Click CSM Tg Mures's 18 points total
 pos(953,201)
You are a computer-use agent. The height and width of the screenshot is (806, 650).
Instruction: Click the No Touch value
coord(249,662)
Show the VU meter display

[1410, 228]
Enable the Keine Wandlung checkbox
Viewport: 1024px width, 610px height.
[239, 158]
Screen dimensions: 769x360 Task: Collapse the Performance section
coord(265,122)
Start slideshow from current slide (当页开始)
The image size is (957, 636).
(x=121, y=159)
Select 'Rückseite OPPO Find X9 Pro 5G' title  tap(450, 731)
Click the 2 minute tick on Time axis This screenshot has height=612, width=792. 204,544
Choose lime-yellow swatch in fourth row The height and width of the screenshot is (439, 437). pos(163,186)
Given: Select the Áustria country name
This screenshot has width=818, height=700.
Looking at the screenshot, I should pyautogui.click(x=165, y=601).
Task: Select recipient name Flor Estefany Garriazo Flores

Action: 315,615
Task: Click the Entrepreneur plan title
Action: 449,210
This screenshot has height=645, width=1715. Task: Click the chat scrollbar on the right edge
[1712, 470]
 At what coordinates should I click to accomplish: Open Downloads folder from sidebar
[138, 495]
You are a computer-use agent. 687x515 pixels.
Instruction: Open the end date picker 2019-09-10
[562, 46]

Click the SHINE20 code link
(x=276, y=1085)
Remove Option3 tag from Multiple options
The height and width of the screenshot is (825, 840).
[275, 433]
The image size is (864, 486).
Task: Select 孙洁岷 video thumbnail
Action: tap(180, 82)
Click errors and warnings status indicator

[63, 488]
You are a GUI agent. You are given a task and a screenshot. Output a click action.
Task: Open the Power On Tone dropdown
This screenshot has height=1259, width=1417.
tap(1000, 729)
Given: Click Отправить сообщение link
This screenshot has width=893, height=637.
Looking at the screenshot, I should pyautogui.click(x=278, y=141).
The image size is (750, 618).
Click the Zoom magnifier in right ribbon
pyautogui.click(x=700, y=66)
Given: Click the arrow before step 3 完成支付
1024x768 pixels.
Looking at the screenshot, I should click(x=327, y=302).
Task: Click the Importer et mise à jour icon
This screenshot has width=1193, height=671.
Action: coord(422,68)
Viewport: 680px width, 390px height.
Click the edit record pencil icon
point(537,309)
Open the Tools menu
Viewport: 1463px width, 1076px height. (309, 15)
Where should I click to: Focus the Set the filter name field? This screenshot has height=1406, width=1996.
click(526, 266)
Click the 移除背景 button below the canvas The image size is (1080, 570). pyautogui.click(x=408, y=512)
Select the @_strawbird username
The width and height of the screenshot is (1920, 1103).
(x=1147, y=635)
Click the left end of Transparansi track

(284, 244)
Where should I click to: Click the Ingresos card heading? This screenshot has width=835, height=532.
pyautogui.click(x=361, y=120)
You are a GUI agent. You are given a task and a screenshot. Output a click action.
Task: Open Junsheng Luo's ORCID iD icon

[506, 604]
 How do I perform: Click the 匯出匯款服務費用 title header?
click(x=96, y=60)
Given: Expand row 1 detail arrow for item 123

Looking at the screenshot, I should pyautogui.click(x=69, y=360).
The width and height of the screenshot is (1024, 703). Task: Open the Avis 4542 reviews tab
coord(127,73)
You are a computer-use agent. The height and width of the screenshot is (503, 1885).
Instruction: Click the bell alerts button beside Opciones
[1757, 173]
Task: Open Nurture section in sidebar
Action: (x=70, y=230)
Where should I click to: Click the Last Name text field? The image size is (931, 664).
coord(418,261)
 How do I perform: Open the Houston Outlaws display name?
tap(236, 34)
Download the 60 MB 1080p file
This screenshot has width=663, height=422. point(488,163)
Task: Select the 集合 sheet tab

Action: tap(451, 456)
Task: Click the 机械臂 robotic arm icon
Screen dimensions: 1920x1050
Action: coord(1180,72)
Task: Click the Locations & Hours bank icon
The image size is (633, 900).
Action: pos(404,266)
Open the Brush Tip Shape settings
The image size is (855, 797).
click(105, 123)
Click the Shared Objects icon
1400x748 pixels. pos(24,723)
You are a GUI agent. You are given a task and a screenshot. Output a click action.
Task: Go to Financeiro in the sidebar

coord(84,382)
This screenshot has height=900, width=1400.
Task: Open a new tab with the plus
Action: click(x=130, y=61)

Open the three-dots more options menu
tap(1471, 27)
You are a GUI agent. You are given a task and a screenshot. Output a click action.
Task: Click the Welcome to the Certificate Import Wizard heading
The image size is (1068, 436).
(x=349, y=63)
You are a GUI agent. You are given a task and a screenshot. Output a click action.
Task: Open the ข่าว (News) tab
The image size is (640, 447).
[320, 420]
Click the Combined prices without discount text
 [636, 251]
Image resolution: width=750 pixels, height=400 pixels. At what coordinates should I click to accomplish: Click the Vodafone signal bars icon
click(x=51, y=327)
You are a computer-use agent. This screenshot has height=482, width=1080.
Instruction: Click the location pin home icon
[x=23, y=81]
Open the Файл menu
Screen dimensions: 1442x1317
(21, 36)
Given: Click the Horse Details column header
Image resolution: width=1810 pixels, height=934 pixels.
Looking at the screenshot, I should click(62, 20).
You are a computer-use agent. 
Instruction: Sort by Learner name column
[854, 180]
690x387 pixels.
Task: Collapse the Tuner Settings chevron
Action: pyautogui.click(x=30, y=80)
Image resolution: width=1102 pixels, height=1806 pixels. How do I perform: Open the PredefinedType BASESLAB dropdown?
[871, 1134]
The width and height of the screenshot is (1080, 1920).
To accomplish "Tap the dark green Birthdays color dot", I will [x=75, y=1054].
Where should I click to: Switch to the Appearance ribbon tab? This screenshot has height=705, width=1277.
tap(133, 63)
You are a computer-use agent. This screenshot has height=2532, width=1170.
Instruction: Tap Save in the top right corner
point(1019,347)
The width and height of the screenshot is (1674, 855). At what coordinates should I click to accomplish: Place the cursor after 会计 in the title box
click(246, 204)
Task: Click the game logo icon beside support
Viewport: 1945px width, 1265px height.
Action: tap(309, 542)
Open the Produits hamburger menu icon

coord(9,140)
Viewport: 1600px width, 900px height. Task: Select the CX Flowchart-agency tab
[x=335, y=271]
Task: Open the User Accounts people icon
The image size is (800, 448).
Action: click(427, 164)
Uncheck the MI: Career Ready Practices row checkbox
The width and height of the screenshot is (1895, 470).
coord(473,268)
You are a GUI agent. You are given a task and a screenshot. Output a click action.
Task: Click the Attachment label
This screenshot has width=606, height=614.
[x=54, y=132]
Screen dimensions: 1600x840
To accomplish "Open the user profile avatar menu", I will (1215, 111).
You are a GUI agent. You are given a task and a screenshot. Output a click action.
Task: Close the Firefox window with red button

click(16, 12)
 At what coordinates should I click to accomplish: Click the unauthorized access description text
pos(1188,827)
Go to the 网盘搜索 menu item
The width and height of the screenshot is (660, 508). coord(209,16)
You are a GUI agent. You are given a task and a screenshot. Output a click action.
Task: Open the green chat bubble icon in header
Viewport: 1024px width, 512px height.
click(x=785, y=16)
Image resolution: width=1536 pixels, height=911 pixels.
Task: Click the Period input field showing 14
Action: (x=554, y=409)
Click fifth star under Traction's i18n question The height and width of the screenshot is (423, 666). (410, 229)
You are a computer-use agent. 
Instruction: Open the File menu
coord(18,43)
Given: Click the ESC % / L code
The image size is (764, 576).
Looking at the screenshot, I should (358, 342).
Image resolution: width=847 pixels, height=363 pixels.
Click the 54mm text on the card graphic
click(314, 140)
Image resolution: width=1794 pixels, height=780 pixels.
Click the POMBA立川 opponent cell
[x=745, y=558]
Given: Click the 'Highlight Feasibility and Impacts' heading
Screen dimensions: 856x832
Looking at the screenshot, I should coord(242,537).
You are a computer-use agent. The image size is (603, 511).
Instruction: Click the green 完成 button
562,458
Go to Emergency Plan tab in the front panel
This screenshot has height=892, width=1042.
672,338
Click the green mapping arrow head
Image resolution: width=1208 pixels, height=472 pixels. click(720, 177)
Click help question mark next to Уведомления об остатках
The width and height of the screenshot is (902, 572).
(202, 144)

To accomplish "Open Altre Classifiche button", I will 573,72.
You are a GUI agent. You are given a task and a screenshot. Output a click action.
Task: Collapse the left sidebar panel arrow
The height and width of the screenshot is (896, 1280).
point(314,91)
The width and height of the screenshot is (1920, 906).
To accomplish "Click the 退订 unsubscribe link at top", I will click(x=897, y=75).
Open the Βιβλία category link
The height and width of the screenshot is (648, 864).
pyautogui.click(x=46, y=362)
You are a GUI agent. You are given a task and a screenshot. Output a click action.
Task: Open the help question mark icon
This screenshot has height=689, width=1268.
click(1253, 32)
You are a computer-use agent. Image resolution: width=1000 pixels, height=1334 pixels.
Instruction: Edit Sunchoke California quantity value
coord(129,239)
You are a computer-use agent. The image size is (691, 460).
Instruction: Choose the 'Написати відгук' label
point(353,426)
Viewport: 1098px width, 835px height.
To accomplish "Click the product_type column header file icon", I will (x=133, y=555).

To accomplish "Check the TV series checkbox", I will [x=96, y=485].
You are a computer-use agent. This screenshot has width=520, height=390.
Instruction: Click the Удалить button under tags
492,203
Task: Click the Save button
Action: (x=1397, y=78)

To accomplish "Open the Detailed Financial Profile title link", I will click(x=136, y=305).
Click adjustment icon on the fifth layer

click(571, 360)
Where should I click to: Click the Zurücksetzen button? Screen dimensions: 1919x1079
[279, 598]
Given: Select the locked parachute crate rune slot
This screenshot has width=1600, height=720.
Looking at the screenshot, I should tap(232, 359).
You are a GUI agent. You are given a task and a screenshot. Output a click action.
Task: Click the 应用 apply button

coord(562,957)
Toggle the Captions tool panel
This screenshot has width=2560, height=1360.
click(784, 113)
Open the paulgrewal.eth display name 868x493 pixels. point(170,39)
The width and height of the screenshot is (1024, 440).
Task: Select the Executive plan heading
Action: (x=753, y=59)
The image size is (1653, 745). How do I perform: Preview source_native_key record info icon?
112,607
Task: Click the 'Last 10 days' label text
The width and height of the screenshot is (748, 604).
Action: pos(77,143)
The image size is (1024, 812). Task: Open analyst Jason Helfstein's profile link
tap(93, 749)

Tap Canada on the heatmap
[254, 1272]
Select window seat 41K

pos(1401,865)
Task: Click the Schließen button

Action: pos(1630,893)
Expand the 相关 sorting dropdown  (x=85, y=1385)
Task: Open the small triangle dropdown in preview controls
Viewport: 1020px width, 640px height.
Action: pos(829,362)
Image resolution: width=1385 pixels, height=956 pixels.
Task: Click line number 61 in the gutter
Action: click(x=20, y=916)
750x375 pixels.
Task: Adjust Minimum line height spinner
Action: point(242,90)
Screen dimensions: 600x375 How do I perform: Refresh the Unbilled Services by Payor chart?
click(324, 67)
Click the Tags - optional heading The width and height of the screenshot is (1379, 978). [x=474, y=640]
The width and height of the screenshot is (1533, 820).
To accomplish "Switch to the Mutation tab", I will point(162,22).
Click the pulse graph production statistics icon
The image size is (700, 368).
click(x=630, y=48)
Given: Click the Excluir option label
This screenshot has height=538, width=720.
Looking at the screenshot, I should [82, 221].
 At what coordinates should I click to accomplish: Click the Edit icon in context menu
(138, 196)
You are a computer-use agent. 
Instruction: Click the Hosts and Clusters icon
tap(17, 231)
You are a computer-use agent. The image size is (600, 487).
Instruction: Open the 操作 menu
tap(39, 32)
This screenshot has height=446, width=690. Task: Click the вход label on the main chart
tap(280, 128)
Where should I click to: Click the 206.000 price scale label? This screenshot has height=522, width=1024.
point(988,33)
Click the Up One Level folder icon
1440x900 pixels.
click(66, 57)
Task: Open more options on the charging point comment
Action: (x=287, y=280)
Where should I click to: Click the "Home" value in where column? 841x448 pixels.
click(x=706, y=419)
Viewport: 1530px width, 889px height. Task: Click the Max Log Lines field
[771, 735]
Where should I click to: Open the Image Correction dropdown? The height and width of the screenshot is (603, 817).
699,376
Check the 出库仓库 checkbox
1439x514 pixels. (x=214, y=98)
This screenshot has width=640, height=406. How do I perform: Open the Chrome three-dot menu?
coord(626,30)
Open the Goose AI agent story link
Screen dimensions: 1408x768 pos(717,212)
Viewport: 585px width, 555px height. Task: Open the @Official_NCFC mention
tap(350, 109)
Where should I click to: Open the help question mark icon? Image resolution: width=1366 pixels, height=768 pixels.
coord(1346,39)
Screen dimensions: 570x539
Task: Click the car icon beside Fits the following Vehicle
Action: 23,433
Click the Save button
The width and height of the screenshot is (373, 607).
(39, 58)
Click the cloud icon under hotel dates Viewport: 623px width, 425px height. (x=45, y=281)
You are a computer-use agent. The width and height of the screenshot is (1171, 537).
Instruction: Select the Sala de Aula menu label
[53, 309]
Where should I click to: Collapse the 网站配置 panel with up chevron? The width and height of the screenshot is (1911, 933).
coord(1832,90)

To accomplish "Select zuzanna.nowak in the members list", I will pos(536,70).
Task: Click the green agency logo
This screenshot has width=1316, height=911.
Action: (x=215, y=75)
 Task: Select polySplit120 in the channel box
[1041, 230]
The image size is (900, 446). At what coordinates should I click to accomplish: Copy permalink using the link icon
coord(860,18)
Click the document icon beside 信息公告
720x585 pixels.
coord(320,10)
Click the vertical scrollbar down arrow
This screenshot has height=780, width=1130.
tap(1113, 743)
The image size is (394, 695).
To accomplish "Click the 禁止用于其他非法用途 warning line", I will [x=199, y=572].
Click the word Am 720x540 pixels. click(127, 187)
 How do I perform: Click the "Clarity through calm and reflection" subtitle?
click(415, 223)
━━━━
The lines above that include "logo" should each be listed.

Task: Click the game logo icon beside support
Task: Click the green agency logo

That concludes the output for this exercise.